Methods: To model history-dependent response data we leveraged a published in vitro breast cancer viability dataset (84 cell lines, 90 therapeutic compounds) to calculate the odds ratios (log(OR)) of responding to each drug given knowledge of (intrinsic/prior) response to all other agents. This OR matrix is assuming (1) response is based on intrinsic rather than acquired characteristics, and (2) intrinsic sensitivity remains unchanged at the time of the next decision point. Fisher’s exact test is used to identify predictive pairs and groups of agents (BH p<0.05). Recommendation systems are used to make further drug recommendations based on past ‘history’ of response.

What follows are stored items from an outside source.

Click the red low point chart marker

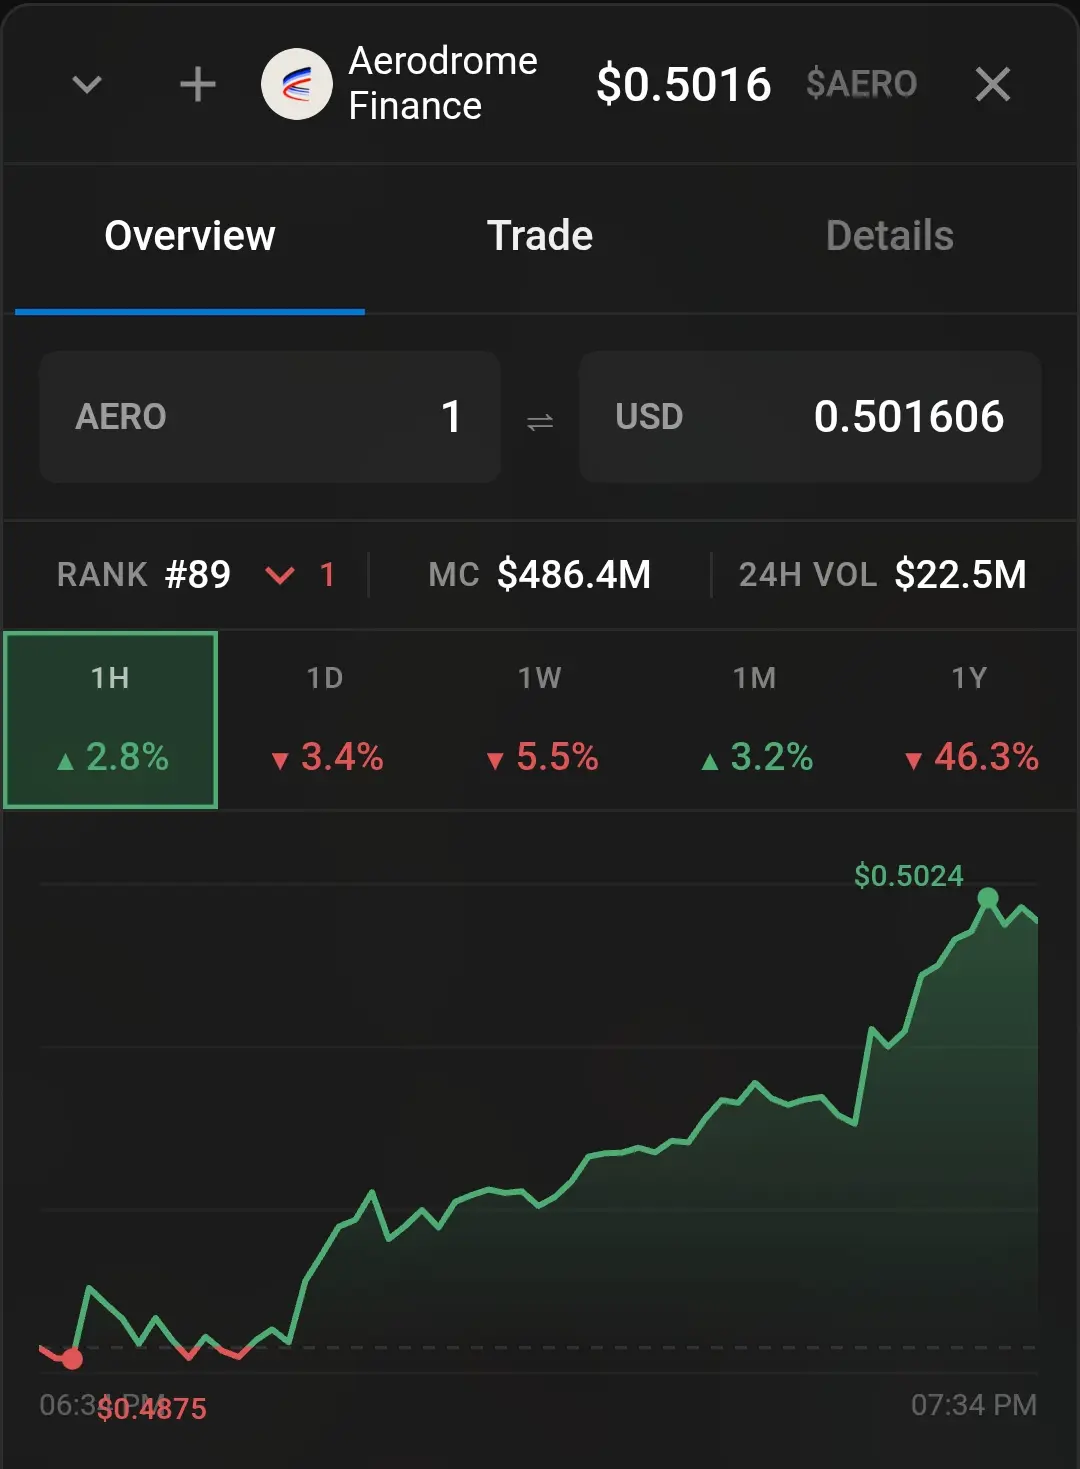pyautogui.click(x=72, y=1359)
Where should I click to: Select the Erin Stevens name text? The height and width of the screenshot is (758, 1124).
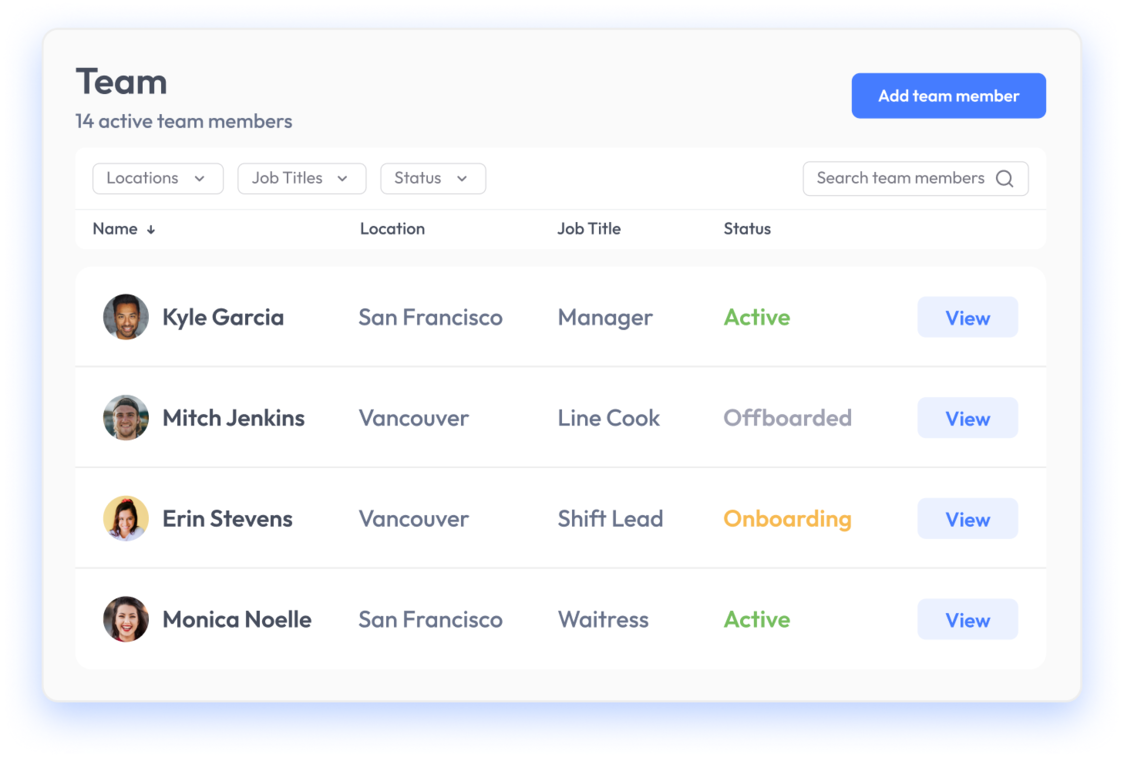tap(227, 518)
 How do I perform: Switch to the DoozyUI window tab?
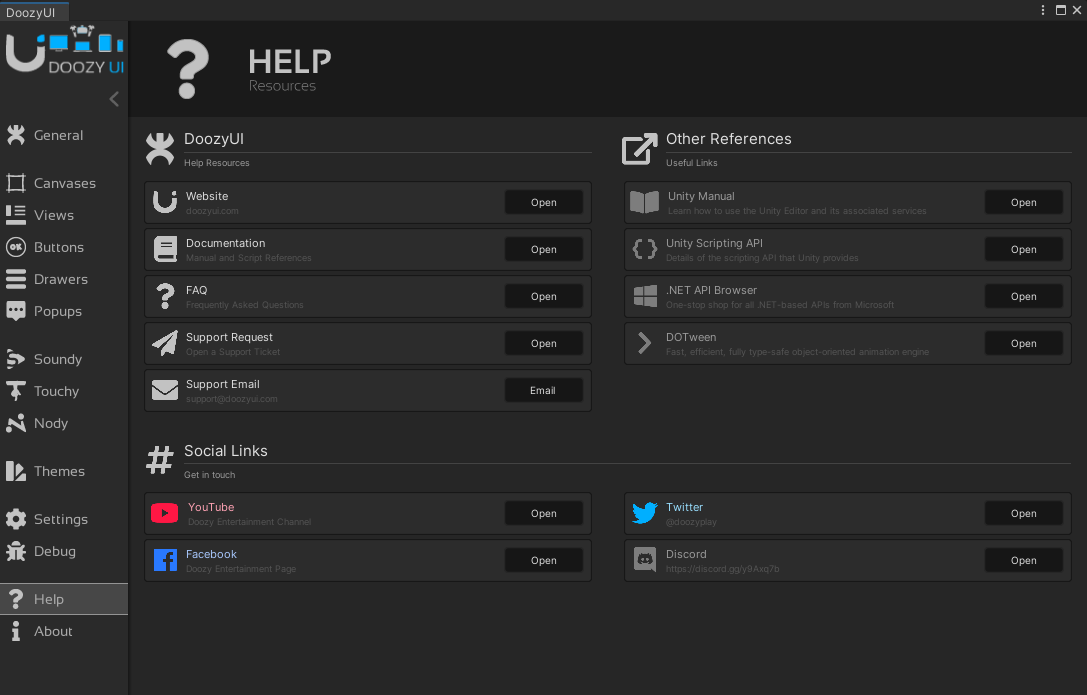(33, 10)
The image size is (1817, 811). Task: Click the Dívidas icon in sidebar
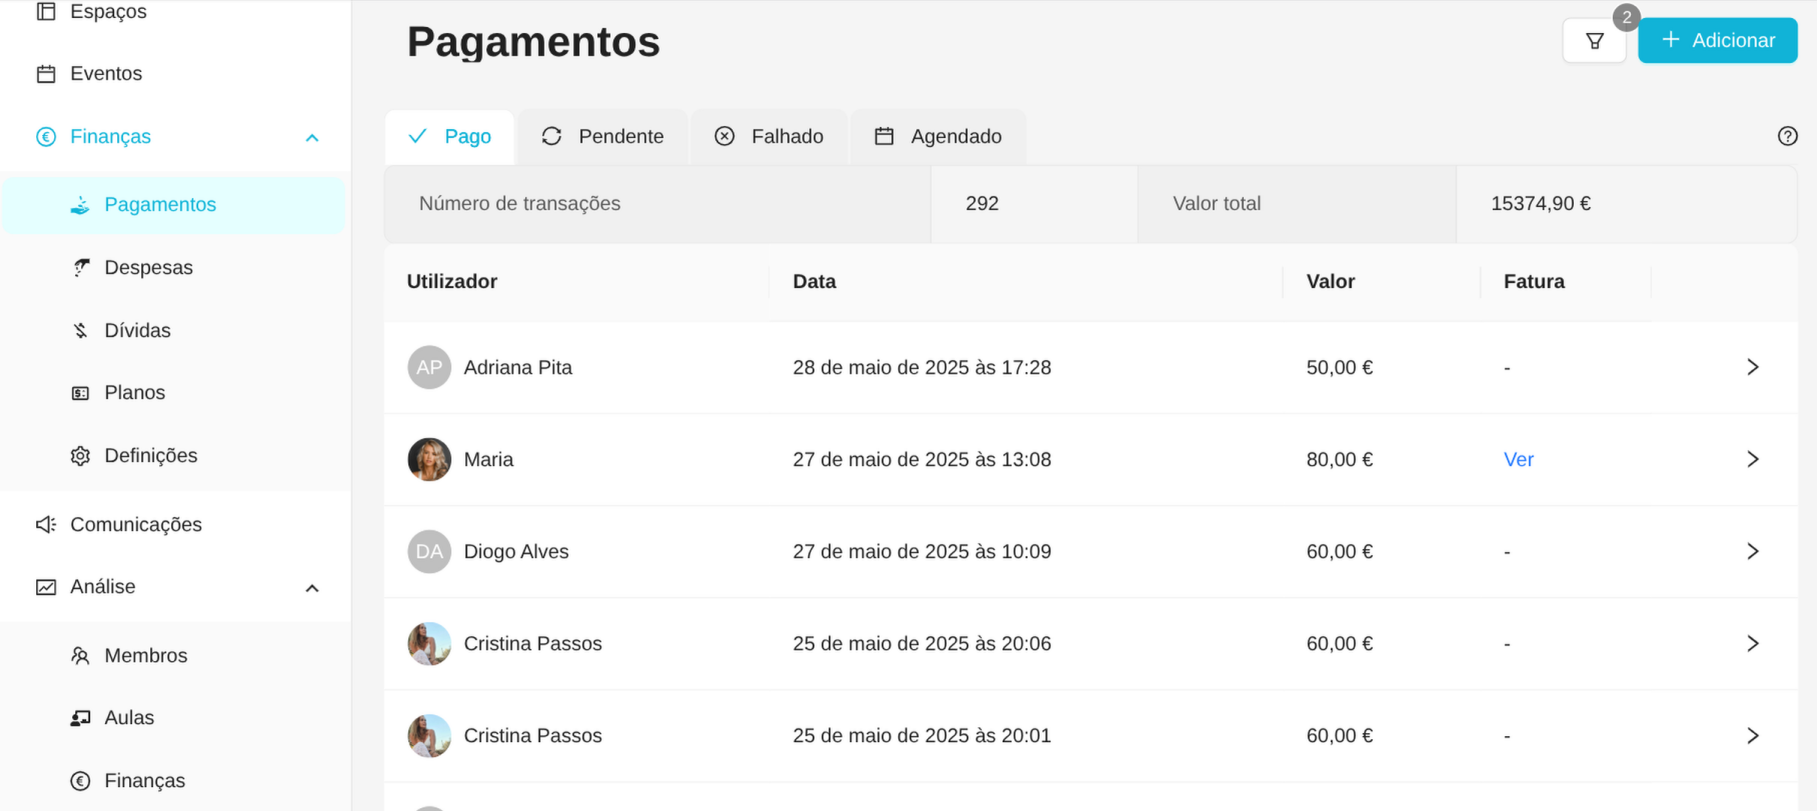(x=81, y=330)
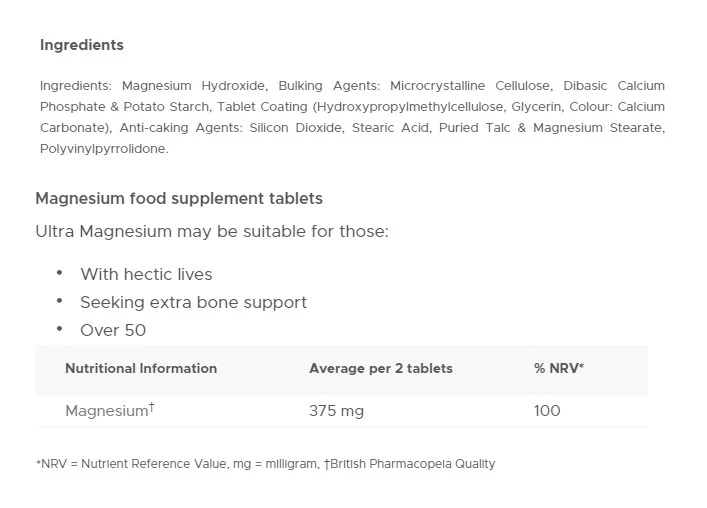Click the Ultra Magnesium suitability sentence
707x508 pixels.
point(212,232)
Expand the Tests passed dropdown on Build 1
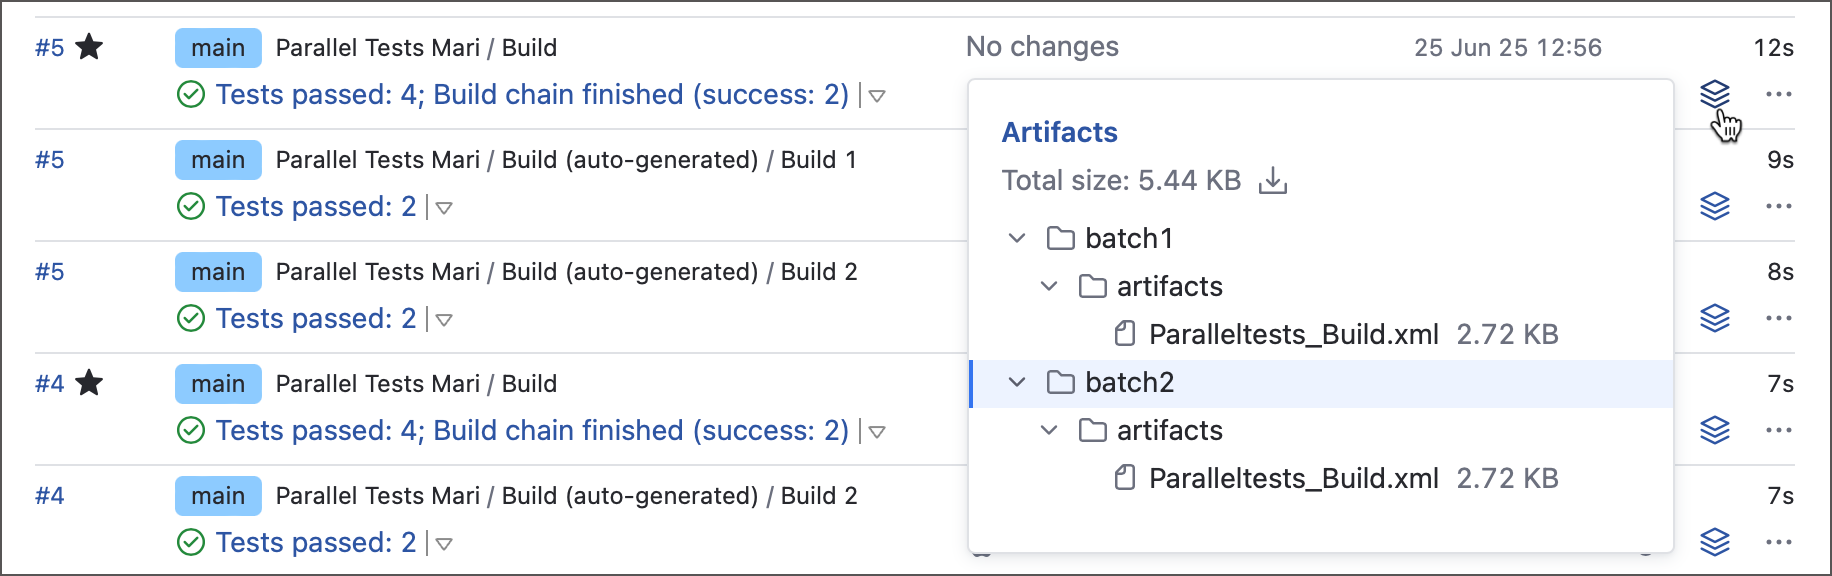This screenshot has width=1832, height=576. pos(443,208)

Results: Of the 90 compounds, 57 have sensitivity profiles significantly associated with those of at least one other agent, mostly targeted drugs. Nearly all associations are positive, with (intrinsic/prior) sensitivity to one agent predicting sensitivity to others in the same or a related class (OR>1). In vitro conditional response patterns clustered compounds into five predictive classes: (1) DNA damaging agents, (2) Aurora A kinase and cell cycle checkpoint inhibitors; (3) microtubule poisons; (4) HER2/EGFR inhibitors; and (5) PIK3C catalytic subunit inhibitors. The apriori algorithm implementation made further predictions including a directional association between resistance to HER2 inhibition and sensitivity to proteasome inhibitors.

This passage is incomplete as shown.